Tuesday, March 9, 2010

Giant Reptiles of a Past Age

In February 1889, Popular Science ran an article by Dr. Otto Meyer titled "Giant Reptiles of a Past Age" (pages 466-473), an introduction to the lovable Mesozoic critters for the general public. It's an entertaining read. He begins with a patronizing comparison of Native Americans' dilemma with the "fallen" state of reptiles, forever doomed to remember past glory while those who usurped them cavort happily around them. Empathizing with those less fortunate than he, Meyer writes,
The same feelings of melancholy must enter the mind of an alligator of geological education, when, during a siesta in the sun, he thinks of the good old Mesozoic times and compares them with the pitiable present. "How beautiful were the Triassic and Jurassic periods, when numerous and powerful orders of reptiles were masters of the earth, when mosasaurus and other kings of the water were hunting the animals of the ocean, when gigantic dinosaurs reigned on the land, and pterodactyls populated the air!
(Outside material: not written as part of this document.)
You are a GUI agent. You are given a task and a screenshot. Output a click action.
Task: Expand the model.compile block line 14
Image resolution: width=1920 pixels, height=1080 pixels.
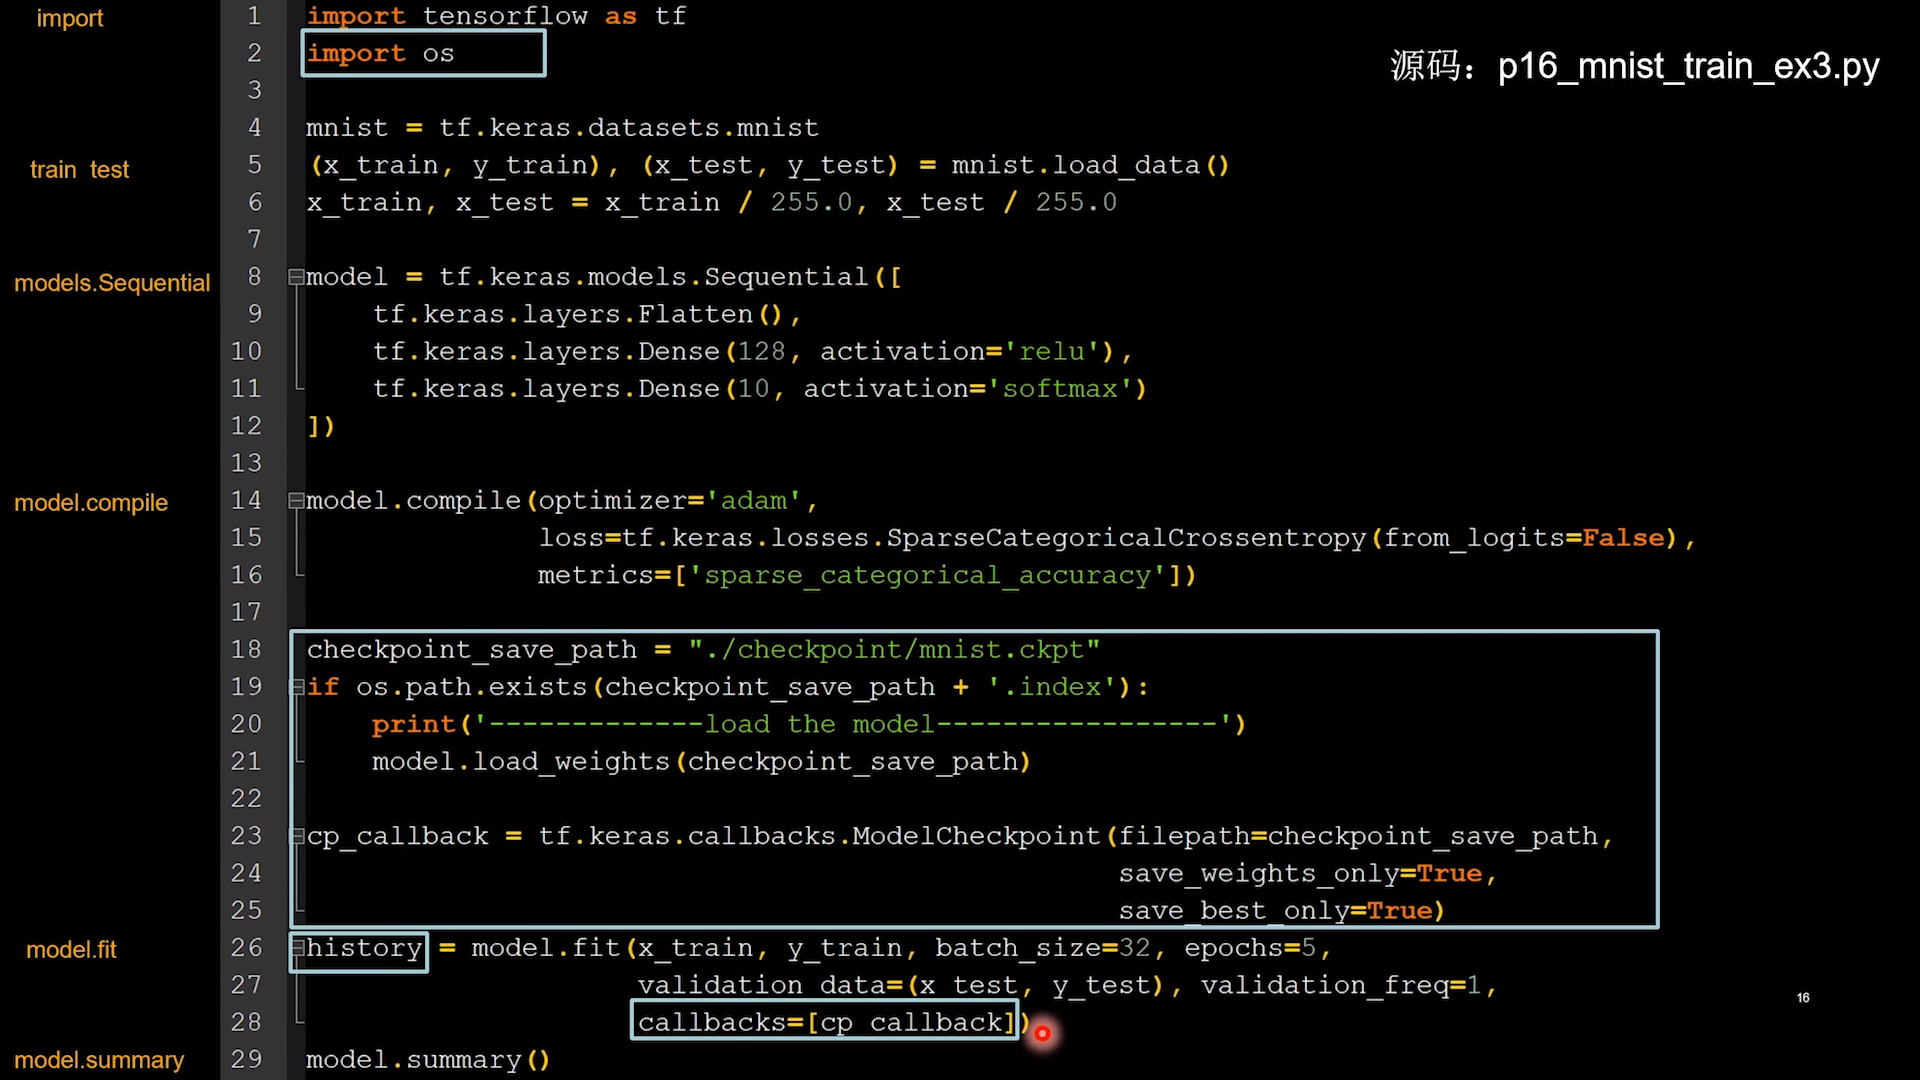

That parvenu, the mammal, was existing only in small species and struggling for an existence..."
It goes on for a while longer.

I've dabbled in cartooning for pretty much my whole life (there was a reason I asked Mark Witton if he doodled in the margins of his class notes), and that passage inspired me to engage in a little bit more. This is my first real go at producing something entirely digitally, and I don't claim to be Bill Watterson or anything. Watterson... there was a guy who could draw a good dinosaur.